I found several answers regarding that issue but I'd still like to get some confirmation on how to behave in this situation. I bought a quite recent laptop with a pre-installed Windows 8 on a 128Gb SSD primary hard-drive . As I use it as a working gear, I need to install Ubuntu on it. While launching the Ubuntu installer from a USB flash drive (after deactivating the quick start, the graphic acceleration etc. in the Bios) a finally get there but another problem showed up as Ubuntu installer does not detect my windows 8 partition. The "other option" can be selected but I'd rather not as I do not want to break my windows 8 partition (and I saw several posts on forums where the grub-repair or boot-repair or magic-boot-repair) failed. It clearly seems related to the GPT partition aspect.

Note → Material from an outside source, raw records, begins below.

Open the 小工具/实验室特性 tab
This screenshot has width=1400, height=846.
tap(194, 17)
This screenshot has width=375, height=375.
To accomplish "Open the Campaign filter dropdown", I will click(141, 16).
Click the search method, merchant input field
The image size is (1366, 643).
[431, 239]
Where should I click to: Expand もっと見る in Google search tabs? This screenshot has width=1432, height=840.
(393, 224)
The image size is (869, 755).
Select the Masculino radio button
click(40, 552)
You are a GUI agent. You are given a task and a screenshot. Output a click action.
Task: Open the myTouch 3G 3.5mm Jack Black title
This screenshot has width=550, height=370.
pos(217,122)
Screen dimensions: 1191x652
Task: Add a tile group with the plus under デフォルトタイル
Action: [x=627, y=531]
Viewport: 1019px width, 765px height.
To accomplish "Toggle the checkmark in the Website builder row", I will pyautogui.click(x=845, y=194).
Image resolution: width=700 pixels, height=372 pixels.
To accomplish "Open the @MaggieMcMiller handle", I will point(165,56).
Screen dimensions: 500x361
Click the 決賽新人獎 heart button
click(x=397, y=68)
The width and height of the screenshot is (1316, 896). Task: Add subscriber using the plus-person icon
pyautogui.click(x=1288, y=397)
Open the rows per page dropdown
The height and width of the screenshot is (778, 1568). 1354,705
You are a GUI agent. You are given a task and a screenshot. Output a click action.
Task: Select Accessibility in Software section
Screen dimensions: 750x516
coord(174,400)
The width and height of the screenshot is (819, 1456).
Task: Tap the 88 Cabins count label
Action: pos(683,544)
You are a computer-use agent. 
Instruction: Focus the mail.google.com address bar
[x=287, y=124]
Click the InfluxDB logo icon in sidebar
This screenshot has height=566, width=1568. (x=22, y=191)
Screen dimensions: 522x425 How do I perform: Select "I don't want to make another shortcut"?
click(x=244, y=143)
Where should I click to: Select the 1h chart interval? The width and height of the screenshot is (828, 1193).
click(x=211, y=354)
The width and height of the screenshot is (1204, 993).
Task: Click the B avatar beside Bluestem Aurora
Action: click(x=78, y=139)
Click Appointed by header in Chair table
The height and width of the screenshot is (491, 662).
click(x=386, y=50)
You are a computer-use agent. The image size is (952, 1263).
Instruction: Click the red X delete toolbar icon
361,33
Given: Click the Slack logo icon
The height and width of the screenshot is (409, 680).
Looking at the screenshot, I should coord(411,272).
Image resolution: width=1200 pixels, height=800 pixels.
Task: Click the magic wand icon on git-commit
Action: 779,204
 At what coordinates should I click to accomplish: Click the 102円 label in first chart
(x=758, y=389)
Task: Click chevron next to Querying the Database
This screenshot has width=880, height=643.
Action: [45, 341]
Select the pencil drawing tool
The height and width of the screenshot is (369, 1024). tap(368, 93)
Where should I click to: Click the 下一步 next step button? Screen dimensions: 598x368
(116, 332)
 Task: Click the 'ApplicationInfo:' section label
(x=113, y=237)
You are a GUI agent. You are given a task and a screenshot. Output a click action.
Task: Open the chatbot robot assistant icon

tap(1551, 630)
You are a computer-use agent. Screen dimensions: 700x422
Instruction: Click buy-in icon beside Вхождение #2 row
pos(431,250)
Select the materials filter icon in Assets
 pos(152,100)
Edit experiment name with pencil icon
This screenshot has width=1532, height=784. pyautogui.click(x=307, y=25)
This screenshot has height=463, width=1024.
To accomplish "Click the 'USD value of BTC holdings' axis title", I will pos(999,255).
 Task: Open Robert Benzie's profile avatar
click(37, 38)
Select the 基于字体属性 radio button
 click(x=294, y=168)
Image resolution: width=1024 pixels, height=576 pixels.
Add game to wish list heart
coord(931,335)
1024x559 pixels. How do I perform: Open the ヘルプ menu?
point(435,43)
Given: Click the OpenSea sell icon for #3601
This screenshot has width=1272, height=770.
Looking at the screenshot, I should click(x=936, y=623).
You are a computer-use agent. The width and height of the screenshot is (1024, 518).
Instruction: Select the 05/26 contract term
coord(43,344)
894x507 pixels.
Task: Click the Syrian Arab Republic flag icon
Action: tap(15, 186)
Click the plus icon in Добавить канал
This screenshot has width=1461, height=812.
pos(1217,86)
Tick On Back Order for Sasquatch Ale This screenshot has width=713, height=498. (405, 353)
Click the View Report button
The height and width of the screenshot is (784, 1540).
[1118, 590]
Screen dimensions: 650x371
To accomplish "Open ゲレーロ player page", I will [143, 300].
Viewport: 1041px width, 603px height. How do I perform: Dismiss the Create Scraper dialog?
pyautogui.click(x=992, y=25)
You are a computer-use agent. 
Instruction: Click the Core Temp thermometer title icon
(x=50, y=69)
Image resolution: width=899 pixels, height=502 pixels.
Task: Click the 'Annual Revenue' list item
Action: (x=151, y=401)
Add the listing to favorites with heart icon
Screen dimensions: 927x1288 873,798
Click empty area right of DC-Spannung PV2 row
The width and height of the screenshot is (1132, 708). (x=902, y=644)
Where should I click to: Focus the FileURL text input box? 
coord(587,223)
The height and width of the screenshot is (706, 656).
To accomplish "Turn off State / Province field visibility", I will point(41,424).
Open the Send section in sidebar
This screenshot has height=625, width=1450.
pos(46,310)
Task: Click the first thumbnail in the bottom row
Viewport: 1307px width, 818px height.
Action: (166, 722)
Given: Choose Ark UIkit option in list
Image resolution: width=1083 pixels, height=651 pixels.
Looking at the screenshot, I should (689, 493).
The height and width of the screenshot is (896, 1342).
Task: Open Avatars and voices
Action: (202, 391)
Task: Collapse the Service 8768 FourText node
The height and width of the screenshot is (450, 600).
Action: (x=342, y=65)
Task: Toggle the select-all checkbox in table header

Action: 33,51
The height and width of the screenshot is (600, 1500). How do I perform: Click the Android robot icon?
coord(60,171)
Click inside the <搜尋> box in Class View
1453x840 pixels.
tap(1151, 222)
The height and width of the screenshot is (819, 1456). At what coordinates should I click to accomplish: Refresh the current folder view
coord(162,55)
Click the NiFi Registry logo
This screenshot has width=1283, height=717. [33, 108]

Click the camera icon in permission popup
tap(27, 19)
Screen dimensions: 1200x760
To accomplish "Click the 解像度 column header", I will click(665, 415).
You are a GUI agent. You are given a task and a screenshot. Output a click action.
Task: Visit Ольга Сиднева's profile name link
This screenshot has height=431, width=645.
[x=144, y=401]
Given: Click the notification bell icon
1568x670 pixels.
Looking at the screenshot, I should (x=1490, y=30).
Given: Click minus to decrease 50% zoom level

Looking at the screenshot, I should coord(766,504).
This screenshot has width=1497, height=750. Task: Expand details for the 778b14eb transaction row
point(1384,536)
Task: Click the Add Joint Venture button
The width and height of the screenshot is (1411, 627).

Because of the GPT partition on my primary hard drive (where windows 8 is installed), Ubuntu installer fails to detect Windows 8. The only solution I found for now appears to be the removal of the GPT partition (using
gdisk). My problem is the following:
If I do delete the GPT partition, will my windows 8 partition remain intact and be able to boot (since apparently the different BIOS can or cannot handle disk with or without GPT partition)
I want to install Ubuntu on my other hard drive (which is a 1Tb classic hard drive) and let the primary hard drive only for windows 8 (which is a 128Gb SSD hard drive) so do I need to do so or should I just install Ubuntu by making my own partitions manually and then restore grub (using boot-repair for example) to go back to the classical dual-boot menu?
A long story short, the option I'd like to take is the "Install Ubuntu alongside windows 8" and no more questions asked and get everything working/launching without restoring or modifying the MBR or moving it to another hard-drive to preserve my neat and working windows partition but I am not sure this is actually possible.
Sorry for the long post and thank you in advance.